● Source records:
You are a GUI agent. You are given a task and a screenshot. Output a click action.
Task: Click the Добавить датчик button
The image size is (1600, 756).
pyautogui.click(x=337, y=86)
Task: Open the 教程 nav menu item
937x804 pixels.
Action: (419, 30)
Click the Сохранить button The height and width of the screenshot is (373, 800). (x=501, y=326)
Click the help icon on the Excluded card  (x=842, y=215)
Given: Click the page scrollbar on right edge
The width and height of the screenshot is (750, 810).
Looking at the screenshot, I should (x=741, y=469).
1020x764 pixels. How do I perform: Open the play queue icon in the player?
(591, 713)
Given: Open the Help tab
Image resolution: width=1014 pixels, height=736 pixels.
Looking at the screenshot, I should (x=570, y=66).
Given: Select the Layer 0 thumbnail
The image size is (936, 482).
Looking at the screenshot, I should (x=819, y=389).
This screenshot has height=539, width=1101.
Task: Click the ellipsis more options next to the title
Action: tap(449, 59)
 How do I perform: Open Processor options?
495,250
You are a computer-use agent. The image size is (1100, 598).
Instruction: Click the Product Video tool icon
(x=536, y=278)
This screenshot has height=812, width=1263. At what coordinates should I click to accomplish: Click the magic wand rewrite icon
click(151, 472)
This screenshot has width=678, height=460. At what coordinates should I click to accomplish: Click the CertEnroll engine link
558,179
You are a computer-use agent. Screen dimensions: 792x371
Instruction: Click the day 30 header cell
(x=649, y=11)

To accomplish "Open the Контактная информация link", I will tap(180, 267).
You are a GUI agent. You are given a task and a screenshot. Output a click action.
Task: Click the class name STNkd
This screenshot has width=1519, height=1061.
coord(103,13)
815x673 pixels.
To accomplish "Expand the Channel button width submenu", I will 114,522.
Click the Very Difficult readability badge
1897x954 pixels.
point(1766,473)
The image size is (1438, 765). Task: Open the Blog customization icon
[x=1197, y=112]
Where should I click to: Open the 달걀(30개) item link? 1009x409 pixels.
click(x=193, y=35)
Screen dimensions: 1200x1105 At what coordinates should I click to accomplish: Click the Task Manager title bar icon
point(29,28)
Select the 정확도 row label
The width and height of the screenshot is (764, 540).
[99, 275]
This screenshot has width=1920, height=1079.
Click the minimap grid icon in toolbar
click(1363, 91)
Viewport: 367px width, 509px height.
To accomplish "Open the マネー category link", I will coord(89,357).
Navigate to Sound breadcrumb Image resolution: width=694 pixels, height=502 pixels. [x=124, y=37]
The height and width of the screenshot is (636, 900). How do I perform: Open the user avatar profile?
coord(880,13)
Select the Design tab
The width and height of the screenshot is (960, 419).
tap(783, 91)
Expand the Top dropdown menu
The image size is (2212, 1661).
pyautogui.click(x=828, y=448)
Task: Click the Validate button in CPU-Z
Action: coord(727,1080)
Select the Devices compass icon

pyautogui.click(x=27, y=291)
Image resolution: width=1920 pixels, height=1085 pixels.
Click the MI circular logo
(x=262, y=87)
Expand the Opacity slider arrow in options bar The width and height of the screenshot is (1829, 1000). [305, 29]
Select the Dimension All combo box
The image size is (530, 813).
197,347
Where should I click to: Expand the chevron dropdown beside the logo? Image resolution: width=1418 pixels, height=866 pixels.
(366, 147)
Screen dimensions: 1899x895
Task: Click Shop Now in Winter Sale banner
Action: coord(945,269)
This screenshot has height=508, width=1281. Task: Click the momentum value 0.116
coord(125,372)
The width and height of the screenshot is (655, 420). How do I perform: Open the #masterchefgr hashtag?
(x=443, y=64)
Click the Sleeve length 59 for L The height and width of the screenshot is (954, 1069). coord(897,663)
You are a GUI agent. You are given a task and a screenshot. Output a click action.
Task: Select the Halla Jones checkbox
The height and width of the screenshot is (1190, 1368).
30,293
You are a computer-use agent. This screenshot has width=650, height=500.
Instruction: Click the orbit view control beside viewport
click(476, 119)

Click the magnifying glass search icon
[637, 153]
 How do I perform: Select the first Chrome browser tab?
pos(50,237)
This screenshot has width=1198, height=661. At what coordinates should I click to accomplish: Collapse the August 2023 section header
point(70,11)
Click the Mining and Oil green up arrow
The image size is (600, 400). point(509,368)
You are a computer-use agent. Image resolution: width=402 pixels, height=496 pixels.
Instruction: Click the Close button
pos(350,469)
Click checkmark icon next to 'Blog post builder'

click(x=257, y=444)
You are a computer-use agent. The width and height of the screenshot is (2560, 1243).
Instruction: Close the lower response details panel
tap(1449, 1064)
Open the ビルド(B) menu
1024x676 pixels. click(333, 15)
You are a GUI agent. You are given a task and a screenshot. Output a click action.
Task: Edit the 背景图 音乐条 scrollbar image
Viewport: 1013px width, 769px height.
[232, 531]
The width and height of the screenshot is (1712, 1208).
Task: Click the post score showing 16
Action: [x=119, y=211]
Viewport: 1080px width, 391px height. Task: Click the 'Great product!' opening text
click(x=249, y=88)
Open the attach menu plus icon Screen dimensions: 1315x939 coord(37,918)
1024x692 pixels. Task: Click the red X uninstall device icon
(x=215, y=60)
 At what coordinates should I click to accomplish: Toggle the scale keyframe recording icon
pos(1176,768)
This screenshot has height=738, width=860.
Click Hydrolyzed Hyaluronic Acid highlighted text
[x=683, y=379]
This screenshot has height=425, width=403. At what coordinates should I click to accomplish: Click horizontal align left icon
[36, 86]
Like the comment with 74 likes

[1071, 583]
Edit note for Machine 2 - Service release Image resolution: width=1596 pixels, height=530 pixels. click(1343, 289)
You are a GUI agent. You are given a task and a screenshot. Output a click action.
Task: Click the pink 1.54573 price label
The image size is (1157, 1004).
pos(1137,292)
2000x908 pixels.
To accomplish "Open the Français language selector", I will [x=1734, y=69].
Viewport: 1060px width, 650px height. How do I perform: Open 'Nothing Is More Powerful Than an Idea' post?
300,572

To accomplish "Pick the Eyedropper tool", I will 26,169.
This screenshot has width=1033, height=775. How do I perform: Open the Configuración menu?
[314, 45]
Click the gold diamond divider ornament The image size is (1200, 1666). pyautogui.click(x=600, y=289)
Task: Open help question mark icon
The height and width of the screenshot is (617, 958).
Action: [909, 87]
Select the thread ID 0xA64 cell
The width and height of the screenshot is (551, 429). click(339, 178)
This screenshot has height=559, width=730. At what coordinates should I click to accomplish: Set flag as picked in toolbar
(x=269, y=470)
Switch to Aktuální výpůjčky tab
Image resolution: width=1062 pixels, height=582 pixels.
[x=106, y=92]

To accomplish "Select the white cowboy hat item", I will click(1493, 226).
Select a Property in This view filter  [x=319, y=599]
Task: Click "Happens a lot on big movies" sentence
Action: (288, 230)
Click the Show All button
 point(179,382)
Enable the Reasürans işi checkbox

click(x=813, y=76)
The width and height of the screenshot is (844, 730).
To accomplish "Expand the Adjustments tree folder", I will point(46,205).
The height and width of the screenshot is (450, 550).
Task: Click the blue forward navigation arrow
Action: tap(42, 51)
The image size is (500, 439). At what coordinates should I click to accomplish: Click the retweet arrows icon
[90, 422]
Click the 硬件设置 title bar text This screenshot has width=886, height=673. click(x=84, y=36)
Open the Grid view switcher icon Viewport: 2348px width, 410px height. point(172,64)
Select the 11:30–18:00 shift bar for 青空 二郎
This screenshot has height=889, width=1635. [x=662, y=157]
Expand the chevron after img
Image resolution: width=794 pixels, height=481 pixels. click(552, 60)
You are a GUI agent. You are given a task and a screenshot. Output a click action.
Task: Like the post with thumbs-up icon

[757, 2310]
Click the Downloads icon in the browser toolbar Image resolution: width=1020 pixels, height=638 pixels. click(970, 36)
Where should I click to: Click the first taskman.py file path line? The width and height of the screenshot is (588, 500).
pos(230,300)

● Work item: Transcribe exactly the line containing "Select the 11:30–18:00 shift bar for 青空 二郎" and all remaining lines of the material, ending with the last one.

● Output of the task:
Select the 11:30–18:00 shift bar for 青空 二郎
This screenshot has height=889, width=1635. [x=662, y=157]
Expand the chevron after img
Image resolution: width=794 pixels, height=481 pixels. click(552, 60)
You are a GUI agent. You are given a task and a screenshot. Output a click action.
Task: Like the post with thumbs-up icon

[757, 2310]
Click the Downloads icon in the browser toolbar Image resolution: width=1020 pixels, height=638 pixels. click(970, 36)
Where should I click to: Click the first taskman.py file path line? The width and height of the screenshot is (588, 500).
pos(230,300)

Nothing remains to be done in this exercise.